Destinations

Northern Territory launches intrastate tourism campaign, Victoria allows camping trips

The Northern Territory and Victoria will be easing restrictions in June, with the territory encouraging intrastate travel and Victorians allowed to go camping.

Chief Minister for the Northern Territory,  Michael Gunner, said in a Facebook post that biosecurity zones will be lifted on 5 June, following consultation with land councils, traditional owners, custodians and elders.

“We can lift our biosecurity zones safely because of our strict border controls. It’s been weeks since we’ve had a new case, and Territorians are doing the right thing,” Gunner said.

“I know it hasn’t been easy, but soon, Territorians will be able to move freely between communities and come into town and return home again without having to quarantine.”

Borders between Queensland, Western Australia and South Australia will remain closed, according to Gunner, and physical distancing and hygiene protocols will still apply.

The territory has launched a tourism campaign to coincide with the easing of restrictions to encourage Territorians to explore their own state.

“Over the last few months, we’ve sacrificed a lot to keep Territorians safe,” Minister for Tourism Lauren Moss said.

“We’ve looked out for each other, and now we need to keep looking out for each other by experiencing as much of our own backyard as we can.

“Following yesterday’s announcement that biosecurity restrictions will be removed from 5 June, we are encouraging locals to begin planning experiences like a fishing charter, a water cruise, a cultural experience or an overnight stay, which are crucial to supporting our tourism sector.

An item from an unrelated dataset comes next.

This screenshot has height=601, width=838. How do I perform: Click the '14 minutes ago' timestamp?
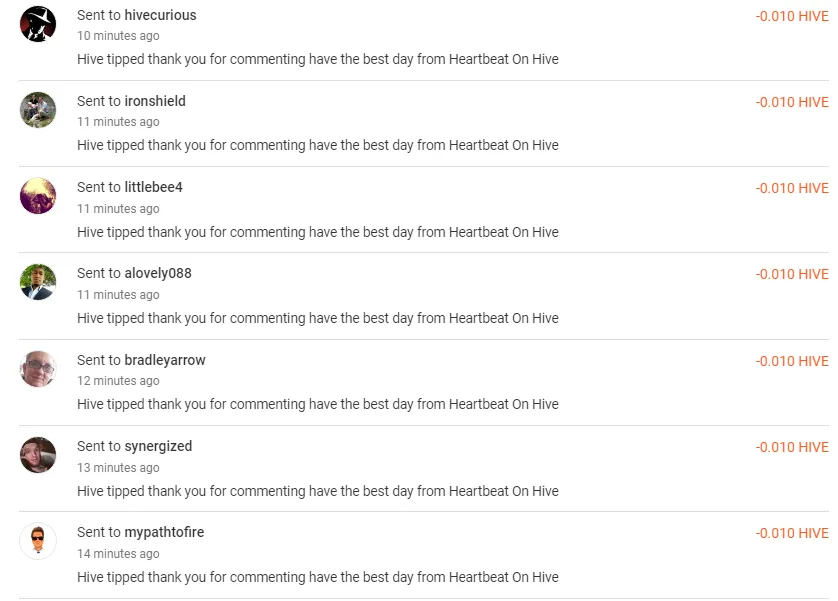tap(118, 554)
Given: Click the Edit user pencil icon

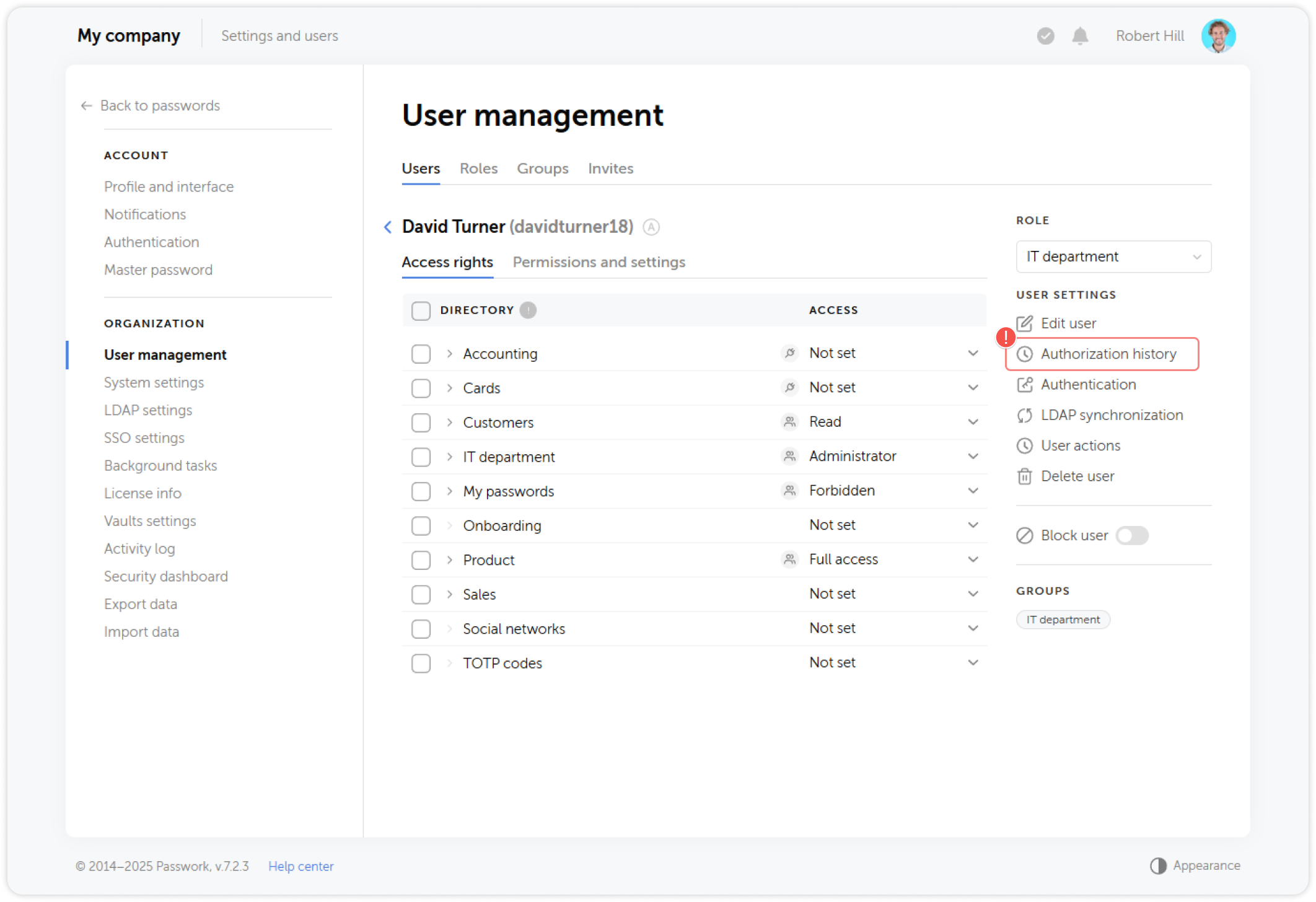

“Whether it’s a wildlife experience, a scenic flight, a luxury staycation in a local hotel, or a cultural tour, now is a great time to live like a tourist, experience this wonderful region and support your mates.”

The campaign is in partnership with regional tourism organisations, Tourism Top End and Tourism Central Australia, who the NT government said are best placed to provide advice on experiences that Territorians may not be aware of and that they can book in their local area.

It aims to encourage locals to support their mates, their neighbours and their relatives who work in the tourism sector, which has been globally impacted as a result of COVID-19.

This intra-Territory campaign is the first step in a planned marketing approach which will be launched in stages as further restrictions are eased, enabling tourism businesses to sustainably start to open their doors, with the next steps being to build tourism demand across the country, ensuring that the Territory’s tourism industry can rebound strongly as soon as it is safe to allow more interstate visitors.

Meanwhile, the Victorian government announced that camping and tourism accommodation will be allowed as of 1 June, as long as no shared facilities are used.

Restaurants, cafes and pubs will also be allowed to serve meals for up to 20 patrons per space, however, Victorians will have to order food if they want to drink alcohol.

Gatherings will also increase to 20 people per household, including those who live there, with public gatherings, both indoor and outdoor also increasing to 20 people.

“In good news for those itching to pitch their tent, this [overnight stays] will also apply to campgrounds and caravan parks – but not with communal facilities like kitchens or bathrooms so we can stay safe,” Victorian Premier Daniel Andrews said.

“The whole way through this pandemic, our advice to Victorians has remained the same: stay home.

“Now, as we begin to settle into a new normal, our message is ‘stay safe’. That means maintaining your physical distance [and] using common sense.”

The positive news comes after NSW, Western Australia and Queensland traded barbs over coronavirus border closures.